> How to complete this task:
Go through the material below and count the lines with the string "computer"; the number is the whole answer.

> Provided data:
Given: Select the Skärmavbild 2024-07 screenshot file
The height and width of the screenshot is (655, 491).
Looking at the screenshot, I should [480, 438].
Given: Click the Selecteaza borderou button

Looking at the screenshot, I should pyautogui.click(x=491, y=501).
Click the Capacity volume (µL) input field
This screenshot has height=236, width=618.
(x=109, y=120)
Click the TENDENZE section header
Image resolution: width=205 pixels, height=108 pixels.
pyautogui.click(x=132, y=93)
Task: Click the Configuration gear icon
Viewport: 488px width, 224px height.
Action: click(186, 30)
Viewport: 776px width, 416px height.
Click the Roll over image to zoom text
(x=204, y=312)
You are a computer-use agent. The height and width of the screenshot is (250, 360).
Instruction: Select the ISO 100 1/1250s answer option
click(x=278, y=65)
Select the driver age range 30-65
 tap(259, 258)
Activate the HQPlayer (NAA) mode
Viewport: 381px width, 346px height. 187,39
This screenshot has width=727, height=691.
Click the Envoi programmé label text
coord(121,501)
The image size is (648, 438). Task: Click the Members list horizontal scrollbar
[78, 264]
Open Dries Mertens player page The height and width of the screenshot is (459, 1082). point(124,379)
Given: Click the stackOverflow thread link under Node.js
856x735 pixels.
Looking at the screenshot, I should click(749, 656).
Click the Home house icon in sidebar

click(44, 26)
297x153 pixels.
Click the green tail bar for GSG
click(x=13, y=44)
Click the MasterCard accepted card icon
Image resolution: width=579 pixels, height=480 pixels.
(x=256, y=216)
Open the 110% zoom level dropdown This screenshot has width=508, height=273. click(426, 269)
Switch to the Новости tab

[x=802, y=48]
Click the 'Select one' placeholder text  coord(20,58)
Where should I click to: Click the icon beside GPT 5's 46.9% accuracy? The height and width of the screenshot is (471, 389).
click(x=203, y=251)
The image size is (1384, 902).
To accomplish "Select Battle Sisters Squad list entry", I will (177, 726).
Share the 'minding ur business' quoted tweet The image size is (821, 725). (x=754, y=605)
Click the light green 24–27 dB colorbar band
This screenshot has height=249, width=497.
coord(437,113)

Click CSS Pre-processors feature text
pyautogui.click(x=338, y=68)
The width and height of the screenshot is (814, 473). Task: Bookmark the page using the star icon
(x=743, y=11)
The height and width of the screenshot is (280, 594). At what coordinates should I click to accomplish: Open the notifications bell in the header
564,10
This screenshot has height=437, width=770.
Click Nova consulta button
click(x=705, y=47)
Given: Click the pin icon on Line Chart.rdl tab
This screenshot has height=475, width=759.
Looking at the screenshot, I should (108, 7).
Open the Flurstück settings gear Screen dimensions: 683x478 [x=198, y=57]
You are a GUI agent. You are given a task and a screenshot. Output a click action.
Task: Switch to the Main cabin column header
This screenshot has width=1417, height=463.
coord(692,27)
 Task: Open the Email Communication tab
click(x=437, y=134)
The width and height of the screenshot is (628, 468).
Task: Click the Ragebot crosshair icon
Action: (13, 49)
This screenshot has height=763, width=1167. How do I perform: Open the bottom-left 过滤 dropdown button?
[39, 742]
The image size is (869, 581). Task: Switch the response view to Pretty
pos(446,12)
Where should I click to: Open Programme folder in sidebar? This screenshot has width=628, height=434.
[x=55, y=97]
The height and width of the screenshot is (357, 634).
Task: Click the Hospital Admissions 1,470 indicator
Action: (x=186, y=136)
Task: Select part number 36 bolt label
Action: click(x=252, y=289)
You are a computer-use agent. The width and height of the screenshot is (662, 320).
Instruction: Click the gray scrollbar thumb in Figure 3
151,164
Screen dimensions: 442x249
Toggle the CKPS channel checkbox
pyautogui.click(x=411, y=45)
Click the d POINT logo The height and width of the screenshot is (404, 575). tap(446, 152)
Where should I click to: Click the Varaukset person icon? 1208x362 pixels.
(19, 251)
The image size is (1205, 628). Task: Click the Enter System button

> Response:
2